10:01 pm
October 21, 2013
10:09 am
February 1, 2016
Bud,
That is exactly what I am planning to do. Actually, I made the decision when interest rates dropped below 3%. The last GIC we bought was in July, 2019. We have 22 active 2-yr GICs that will progressively mature monthly until they are all redeemed by July, 2021. There will be no more. Certainly, no more until interest rates improve. We do not need more income. Preservation of capital is more my worry these days.
All our expenses are met by what I term “income from labour”. We don’t ‘work’ for money anymore but pensions and government benefits are lumped into this category. “Income from capital” therefore just creates more capital. It has us bumping up toward higher tax category and close to clawback territory for OAS.
We have done very well with saving over the years. I have not done such a good job managing RRSP and RIF money. It has been left to grow until that day when it was needed for ‘that reduced income in retirement years’ that we supposed was coming. That didn’t happen. We have only drawn down the minimum payouts required by government. Our RIFs currently represent 26.4% of our monetary assets. They also represent the only debt we have – the debt of deferred taxes yet to be paid. A considerable amount. We need to start taking larger payouts from those funds to reduce this debt. I prefer pay as you go.
With the reduction in interest rates in the current environment it will make the job easier to extract larger payouts without bumping into higher marginal tax rates and OAS clawback. The problem is trying to figure out what those higher payout amounts will be to meet these criteria. I doubt we will be able to deplete the funds entirely before we meet our demise.
I hope this doesn’t sound like bragging to the younger set out there. It is just the way things are after many years of managing money carefully. We are middle of the road folks who have done that.
If I could offer any advice it would be to pay closer attention to where your money goes compared to where it is coming from. We did that and it worked for us.
10:17 am
December 12, 2009
Loonie said
How do you figure that, Bud?
+1 to this. Bud's assertion of tax savings by collapsing a RRIF is fundamentally flawed While it's true that the lower-for-longer interest rates on deposits make the tax advantages of RRIFs and RRSPs in terms of the much more muted compounded tax-deferred growth, ultimately, when withdrawn, one has to pay tax. Unless one's income is now materially lower than in the previous year, there is no tax advantage to collapsing a RRIF or RRSP. It certainly has little, if any, correlation to zerobound interest rates.

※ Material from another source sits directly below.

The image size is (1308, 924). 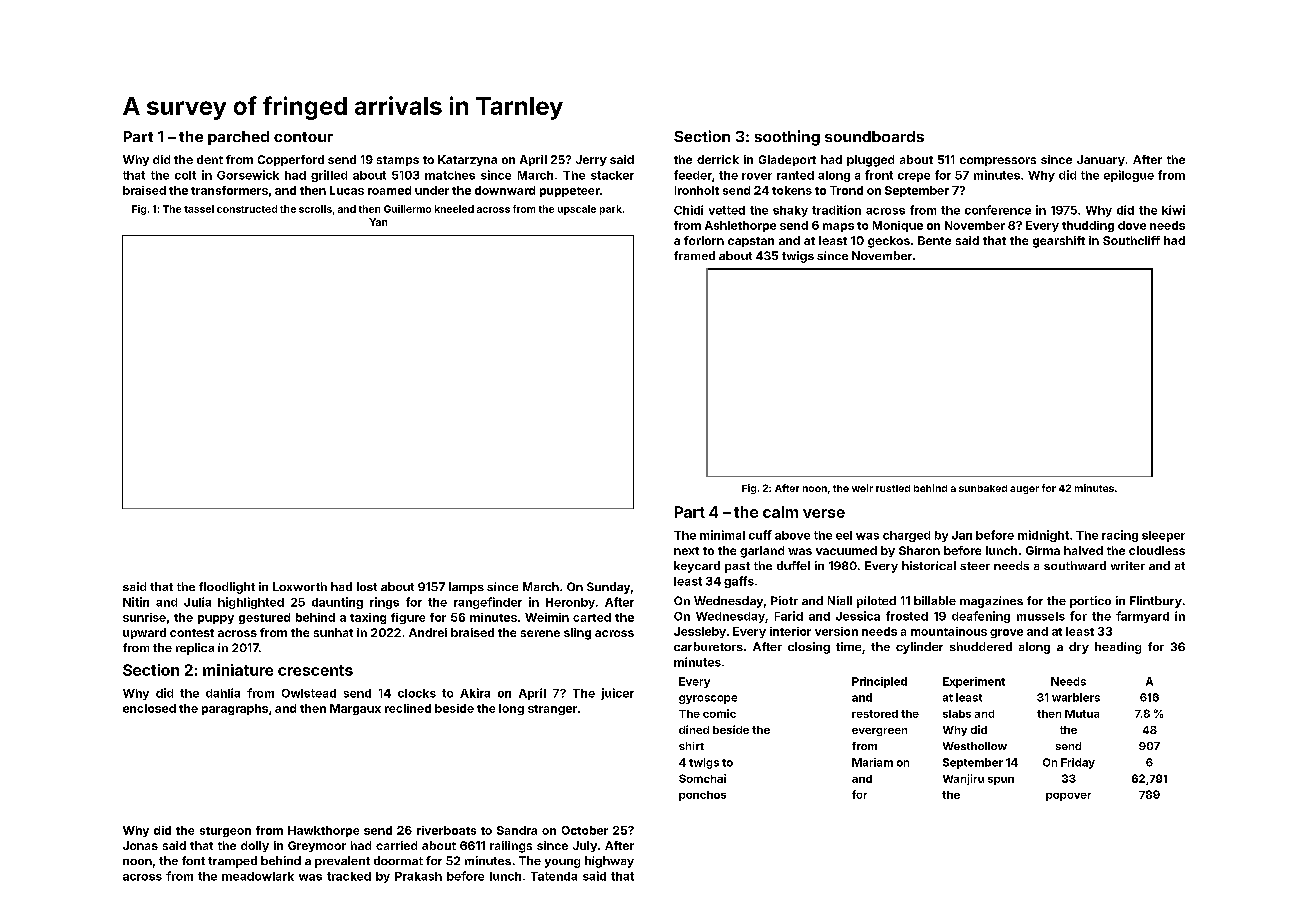 What do you see at coordinates (258, 876) in the screenshot?
I see `meadowlark` at bounding box center [258, 876].
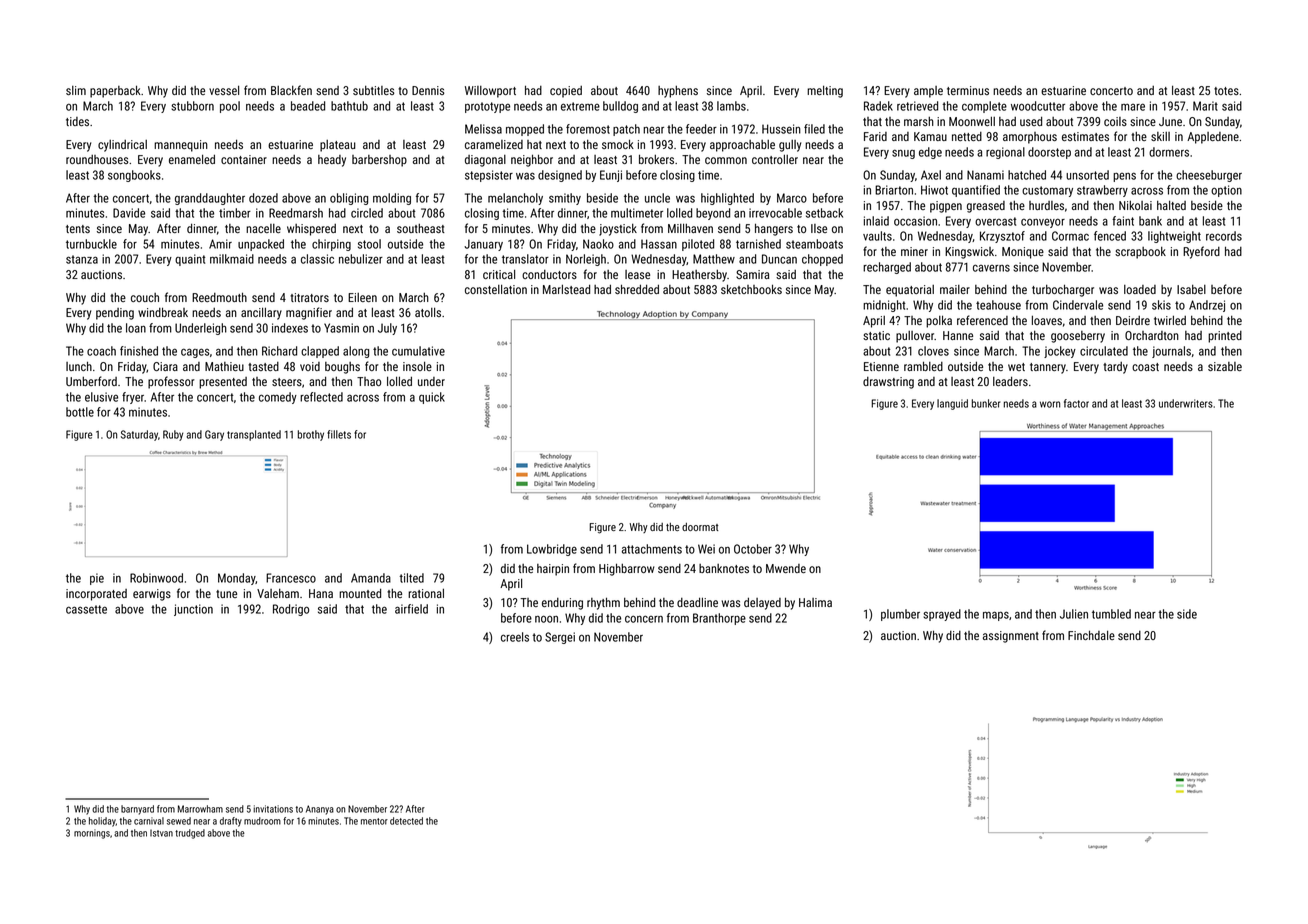  Describe the element at coordinates (1133, 107) in the screenshot. I see `mare` at that location.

Having said that, if one had been expecting to become employed this year and is no longer expecting to be employed until late this year, then it absolutely may make sense to withdraw, in whole or in part, one's RRSP, particularly if one would still be in the lowest marginal tax bracket. One could even spread the withdrawals over two years to further minimize tax implications. In turn, one could max out their TFSA and make their TFSA the primary focus of their retirement savings going forward.
Cheers,
Doug
11:12 am
October 21, 2013
12:30 pm
February 20, 2018
For example, someone with a $500,000 rrif the annual withdrawal can be around $30,000. A retired person may have less income outside their plan due to zeroee rates or can share/shift other savings income thereby lowering their tax bracket. Another example a rrsp holder who realizes the shelter was a mistake, wants out, perhaps he's employment income is reduced due to corona. There are plenty of people with rrsps who dont have regular employment income. The self-employed may find it more advantageous to reduce income or dividends in the year funds are withdrawn.
12:53 pm
October 21, 2013
That's true, as far as it goes.
But you are really trading off the RIF tax savings for lower non-registered income, the latter being unavoidable. So it doesn't really feel like a tax savings.; more like an income loss as you are taking the money from yourself to compensate the loss.
I make these adjustments in withdrawls every year, along the lines of what rodeworthy said. But taking more out of the RIF doesn't make me feel I am ahead. Net worth will be lower than it would have been with higher rates (and not just from the deferred tax payout).
But, if it makes you feel better, great!